Renouer un lien plus juste est possible. Cela commence par accueillir l’intention profonde de cet autocritique. Pourquoi ? Car il est très difficile d’aller vers un mode de fonctionnement plus sain tant que l’on n’a pas pris conscience de cette ambivalence : ce critique nous veut du bien, mais il s’y prend horriblement mal. On peut alors s’autoriser à s’ouvrir à un peu plus de douceur, pour retisser le lien vers soi et vers les autres. Comme une main tendue, sécurisante.
L’autocompassion ?
Je remarque qu’elle n’est pas toujours facile à définir. Partir de la compassion peut permettre de comprendre en renversant la perspective.
Que se passe t’il si vous voyez un enfant tomber dans la rue et se blesser au genou ? En tant qu’être humain, vous vous connectez à sa souffrance et ressentez un élan à l’aider : lui demander comment il va, regarder si un parent est aux alentours, etc. Trois composantes essentielles sont là :
- la pleine conscience
- l’humanité commune
- la bienveillance (dans un élan d’action)
L’autocompassion, c’est simplement la compassion envers soi-même :
- accueillir sa propre souffrance,
- comme nous reliant à celle des êtres humains,
- s’offrir de la bienveillance pour se réconforter et se donner le courage de rebondir
C’est important de comprendre que l’élan vers l’action fait partie de l’autocompassion, car dans les représentations courantes, on craint souvent que s’offrir de la bienveillance serait la porte ouverte au laisser aller. C’est tout l’inverse.
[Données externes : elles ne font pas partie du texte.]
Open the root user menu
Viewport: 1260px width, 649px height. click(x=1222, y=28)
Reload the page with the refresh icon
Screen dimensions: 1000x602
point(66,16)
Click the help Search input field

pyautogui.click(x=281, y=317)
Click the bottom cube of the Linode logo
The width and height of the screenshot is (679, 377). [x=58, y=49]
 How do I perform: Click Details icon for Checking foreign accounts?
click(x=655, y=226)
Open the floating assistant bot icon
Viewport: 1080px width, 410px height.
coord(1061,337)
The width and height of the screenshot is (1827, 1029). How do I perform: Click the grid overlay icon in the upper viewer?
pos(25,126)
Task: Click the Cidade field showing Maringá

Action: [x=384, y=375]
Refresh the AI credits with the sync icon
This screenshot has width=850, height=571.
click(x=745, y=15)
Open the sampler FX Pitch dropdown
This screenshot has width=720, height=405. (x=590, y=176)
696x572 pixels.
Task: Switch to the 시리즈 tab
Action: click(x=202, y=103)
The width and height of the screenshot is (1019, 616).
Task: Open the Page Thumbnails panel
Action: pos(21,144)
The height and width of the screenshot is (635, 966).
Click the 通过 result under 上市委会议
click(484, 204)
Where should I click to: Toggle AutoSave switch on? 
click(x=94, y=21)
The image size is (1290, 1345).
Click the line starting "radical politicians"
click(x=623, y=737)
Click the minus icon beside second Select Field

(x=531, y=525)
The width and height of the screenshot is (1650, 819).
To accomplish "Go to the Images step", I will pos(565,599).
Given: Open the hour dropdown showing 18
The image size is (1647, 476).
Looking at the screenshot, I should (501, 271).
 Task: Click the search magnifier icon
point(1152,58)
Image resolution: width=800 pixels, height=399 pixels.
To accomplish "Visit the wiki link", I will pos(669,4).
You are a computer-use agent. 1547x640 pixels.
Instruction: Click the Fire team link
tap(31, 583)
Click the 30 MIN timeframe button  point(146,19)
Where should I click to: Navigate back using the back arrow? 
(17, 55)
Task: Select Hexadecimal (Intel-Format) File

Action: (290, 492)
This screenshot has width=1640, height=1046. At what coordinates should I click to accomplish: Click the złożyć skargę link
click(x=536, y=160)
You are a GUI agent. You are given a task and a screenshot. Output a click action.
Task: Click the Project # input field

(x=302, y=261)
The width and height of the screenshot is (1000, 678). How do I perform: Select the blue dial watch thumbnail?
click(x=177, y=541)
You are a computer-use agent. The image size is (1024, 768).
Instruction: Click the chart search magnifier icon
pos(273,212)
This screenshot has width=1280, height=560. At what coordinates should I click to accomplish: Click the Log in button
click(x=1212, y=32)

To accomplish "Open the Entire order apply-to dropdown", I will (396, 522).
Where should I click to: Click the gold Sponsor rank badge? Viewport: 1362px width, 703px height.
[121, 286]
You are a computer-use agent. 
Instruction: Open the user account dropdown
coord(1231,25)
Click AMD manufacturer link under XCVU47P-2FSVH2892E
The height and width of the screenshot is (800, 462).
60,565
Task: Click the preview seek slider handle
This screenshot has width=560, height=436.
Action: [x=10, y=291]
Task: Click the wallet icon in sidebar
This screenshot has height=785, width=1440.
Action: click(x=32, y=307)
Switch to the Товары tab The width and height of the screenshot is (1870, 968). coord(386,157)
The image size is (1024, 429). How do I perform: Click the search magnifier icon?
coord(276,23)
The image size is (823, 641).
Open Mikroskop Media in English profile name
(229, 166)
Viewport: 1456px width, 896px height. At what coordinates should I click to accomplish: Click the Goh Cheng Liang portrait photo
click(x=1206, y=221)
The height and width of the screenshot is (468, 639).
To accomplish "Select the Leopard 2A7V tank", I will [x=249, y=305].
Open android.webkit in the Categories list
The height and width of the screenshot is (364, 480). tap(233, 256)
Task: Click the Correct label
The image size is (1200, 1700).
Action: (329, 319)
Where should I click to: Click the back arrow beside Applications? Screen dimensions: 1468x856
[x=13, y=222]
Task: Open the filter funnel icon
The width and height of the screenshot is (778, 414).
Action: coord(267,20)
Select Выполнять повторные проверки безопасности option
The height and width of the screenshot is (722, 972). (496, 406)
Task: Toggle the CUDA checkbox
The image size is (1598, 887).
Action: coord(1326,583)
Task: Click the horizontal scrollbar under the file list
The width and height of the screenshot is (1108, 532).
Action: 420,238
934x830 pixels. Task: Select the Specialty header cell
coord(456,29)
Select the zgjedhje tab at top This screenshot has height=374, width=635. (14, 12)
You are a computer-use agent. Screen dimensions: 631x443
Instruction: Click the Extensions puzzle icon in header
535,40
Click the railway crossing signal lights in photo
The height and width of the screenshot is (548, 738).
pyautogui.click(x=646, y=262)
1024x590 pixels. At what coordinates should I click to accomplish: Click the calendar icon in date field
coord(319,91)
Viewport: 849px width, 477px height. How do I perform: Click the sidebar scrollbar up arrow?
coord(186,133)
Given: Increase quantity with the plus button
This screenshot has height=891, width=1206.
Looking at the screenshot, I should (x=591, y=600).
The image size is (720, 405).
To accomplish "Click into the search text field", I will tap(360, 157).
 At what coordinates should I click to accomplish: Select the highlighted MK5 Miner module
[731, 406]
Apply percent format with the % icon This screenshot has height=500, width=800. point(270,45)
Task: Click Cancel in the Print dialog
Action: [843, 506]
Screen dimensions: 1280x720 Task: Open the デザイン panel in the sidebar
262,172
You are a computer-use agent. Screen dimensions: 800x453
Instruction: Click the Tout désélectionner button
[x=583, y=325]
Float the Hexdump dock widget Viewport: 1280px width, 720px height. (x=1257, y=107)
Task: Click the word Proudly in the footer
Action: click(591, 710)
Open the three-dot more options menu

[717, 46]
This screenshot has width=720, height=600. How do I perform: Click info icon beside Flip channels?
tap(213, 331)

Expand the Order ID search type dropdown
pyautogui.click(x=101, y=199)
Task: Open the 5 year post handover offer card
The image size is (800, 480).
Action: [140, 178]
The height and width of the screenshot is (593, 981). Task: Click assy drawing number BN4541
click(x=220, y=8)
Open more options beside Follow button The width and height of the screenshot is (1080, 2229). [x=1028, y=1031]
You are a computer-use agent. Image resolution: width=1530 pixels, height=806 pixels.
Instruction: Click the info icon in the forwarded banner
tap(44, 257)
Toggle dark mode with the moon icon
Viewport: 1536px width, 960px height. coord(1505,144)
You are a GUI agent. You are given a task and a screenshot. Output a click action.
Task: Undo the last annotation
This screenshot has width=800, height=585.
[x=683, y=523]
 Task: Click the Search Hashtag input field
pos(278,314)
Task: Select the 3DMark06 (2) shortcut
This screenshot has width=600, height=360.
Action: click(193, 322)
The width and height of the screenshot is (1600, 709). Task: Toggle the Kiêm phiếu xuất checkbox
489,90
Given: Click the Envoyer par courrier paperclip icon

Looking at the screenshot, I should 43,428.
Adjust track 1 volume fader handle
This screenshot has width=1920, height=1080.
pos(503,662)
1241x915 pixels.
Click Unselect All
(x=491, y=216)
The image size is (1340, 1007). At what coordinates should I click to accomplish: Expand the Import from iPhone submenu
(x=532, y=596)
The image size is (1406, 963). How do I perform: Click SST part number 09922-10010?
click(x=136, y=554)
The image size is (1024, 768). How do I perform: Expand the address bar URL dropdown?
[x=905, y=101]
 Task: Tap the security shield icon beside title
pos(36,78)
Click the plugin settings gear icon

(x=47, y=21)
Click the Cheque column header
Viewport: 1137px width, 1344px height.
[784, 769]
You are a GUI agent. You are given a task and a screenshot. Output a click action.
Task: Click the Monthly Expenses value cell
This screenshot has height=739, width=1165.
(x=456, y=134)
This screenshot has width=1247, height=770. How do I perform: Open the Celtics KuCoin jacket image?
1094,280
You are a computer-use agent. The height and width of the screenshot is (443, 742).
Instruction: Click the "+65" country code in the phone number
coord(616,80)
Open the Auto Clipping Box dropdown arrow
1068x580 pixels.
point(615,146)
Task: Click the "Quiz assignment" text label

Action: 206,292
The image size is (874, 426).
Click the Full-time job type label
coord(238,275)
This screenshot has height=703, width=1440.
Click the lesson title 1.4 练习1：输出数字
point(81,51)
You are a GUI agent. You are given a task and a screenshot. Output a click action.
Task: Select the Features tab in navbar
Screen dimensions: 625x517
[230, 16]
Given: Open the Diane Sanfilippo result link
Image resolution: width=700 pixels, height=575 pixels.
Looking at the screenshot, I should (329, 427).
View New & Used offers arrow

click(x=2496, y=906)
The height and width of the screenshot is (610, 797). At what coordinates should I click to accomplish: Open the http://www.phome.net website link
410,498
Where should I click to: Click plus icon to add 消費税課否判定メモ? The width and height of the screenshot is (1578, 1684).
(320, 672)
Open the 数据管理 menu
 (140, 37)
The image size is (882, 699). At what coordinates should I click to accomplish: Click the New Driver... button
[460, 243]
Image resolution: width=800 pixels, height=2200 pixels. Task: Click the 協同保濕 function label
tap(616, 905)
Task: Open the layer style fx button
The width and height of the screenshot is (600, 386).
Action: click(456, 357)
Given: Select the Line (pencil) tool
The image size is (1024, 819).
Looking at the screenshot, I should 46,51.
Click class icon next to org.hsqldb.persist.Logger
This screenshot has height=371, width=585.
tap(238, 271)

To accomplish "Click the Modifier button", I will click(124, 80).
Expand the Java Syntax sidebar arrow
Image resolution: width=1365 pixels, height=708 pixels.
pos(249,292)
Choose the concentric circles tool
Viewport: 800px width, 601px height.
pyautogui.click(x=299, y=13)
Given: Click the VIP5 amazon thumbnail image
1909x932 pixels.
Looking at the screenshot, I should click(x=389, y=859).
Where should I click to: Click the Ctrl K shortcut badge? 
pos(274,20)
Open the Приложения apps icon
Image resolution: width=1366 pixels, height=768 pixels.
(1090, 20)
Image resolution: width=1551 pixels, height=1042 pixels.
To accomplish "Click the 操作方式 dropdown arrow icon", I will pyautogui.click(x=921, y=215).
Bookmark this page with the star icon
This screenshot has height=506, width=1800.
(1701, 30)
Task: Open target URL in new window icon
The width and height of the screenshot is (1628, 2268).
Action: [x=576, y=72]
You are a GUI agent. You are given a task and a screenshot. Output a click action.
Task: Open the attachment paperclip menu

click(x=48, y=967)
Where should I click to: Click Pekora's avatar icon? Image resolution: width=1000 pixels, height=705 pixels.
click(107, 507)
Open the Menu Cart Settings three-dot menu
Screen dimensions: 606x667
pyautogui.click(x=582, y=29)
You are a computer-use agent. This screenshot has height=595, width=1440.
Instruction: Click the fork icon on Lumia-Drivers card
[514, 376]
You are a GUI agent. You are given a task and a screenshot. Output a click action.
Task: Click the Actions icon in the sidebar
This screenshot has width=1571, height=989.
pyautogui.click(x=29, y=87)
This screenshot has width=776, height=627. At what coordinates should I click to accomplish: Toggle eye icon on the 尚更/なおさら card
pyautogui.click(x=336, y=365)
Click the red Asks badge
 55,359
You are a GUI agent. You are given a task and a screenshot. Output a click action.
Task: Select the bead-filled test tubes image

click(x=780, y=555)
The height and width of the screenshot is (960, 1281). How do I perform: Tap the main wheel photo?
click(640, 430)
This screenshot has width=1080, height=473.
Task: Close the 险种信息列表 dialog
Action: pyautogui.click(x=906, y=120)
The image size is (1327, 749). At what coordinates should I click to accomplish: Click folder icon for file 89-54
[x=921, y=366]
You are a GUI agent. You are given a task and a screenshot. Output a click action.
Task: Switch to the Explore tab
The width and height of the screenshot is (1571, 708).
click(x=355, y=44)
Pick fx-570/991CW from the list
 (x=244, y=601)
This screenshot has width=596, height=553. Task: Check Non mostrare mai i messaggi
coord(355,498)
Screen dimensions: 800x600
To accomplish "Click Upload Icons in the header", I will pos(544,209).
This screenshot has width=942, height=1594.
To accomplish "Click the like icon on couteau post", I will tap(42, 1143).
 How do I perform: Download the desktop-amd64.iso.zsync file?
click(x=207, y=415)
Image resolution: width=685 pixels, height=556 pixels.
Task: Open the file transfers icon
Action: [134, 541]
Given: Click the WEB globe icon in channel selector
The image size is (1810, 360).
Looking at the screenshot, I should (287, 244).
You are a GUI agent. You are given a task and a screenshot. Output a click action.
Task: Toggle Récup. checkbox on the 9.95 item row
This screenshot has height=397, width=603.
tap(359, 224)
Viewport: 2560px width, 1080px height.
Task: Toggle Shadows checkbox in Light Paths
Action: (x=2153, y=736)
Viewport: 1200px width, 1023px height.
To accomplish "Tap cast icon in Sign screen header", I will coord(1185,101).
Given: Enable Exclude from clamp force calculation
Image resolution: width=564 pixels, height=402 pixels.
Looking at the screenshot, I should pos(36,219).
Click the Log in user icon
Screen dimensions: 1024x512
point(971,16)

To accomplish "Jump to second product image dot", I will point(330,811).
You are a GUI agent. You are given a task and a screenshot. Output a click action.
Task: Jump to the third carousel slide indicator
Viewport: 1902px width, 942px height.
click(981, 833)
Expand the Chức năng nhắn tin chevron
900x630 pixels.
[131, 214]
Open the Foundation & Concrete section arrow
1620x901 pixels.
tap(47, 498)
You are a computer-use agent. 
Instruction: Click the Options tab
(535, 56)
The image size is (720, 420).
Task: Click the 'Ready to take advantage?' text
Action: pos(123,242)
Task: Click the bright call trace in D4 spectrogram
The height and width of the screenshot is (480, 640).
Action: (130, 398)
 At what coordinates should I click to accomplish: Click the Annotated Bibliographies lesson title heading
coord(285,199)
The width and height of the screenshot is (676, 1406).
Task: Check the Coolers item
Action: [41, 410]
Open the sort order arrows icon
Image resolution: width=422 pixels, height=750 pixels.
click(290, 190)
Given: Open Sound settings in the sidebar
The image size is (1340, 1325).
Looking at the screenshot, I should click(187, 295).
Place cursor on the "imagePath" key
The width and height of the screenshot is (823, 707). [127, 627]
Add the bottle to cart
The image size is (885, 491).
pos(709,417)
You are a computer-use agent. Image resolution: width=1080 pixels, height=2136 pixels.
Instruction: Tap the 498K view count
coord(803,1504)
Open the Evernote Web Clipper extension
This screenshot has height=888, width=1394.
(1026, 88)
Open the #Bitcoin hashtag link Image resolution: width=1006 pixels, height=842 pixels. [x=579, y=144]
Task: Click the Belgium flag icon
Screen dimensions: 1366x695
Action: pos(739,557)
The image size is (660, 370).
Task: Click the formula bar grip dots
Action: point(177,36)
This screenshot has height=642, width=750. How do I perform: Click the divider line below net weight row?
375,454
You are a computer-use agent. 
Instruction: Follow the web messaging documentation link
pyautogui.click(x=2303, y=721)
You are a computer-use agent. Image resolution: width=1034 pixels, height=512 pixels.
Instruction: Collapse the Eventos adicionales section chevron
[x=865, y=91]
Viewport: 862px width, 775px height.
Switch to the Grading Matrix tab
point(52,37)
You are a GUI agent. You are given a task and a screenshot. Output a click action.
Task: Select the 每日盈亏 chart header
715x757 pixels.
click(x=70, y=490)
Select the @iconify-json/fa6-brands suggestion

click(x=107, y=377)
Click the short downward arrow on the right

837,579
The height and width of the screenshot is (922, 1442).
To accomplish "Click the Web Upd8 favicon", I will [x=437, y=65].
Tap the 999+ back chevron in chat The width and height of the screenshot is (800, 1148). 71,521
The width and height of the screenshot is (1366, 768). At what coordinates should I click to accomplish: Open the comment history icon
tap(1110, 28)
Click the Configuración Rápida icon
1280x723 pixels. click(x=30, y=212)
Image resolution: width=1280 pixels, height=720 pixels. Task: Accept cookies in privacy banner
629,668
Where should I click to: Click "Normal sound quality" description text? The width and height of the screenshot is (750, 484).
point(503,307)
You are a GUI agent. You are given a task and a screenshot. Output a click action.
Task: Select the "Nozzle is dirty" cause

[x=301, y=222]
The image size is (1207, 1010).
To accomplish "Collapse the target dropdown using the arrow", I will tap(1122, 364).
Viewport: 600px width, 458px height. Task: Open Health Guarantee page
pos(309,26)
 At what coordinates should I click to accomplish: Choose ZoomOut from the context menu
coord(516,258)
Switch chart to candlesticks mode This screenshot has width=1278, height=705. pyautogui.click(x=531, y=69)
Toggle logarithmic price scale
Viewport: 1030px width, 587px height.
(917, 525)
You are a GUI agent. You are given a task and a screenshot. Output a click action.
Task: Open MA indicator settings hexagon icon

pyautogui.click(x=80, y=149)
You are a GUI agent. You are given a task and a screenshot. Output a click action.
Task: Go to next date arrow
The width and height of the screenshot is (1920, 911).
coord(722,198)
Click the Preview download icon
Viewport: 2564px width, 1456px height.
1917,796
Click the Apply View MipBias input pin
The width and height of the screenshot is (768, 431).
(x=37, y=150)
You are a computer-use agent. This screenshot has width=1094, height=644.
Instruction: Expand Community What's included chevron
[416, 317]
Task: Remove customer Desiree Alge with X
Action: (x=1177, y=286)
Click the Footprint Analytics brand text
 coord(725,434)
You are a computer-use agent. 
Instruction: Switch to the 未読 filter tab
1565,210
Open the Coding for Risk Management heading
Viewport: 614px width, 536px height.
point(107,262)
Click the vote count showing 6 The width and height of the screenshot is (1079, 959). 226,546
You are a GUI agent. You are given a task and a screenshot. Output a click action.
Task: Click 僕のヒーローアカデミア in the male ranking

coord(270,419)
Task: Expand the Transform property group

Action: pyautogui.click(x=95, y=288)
Dans une démarche de changement, comme celle que vous pouvez entamer en consultation diététique, l’autocompassion est un vrai catalyseur qui permet de :
- se libérer de la pression excessive et du regard de l’autre
- calibrer avec plus de justesse ses objectifs
- accueillir ses échecs, en les utilisant comme des apprentissages
- savourer ses réussites, dès les premiers petits pas
- réapprivoiser ses émotions comme étant des informations utiles pour répondre à nos besoins de base
- soutenir la motivation au changement
- retisser le lien à soi-même, aux autres
Au service du prendre soin de soi.
Retisser le lien à soi via l’autocompassion est un chemin qui permet de remettre à sa juste place cette voix critique : l’adoucir pour lui permettre de devenir un coach bienveillant, encourageant plutôt que tyrannique. Voie/voix soutenante pour accompagner le changement. Retisser ce lien à soi permet aussi de cheminer sur sa relation au corps et à l’alimentation. On peut s’en sentir très éloigné : c’est une compétence qui s’apprend, à son rythme graduellement !
En consultation, cette dimension d’autocompassion est présente dans tous mes suivis, de façon subtile et/ou explicite, avec des outils de pleine conscience et d’hypnose, intégrés à la Thérapie d’Acceptation et Engagement (ACT).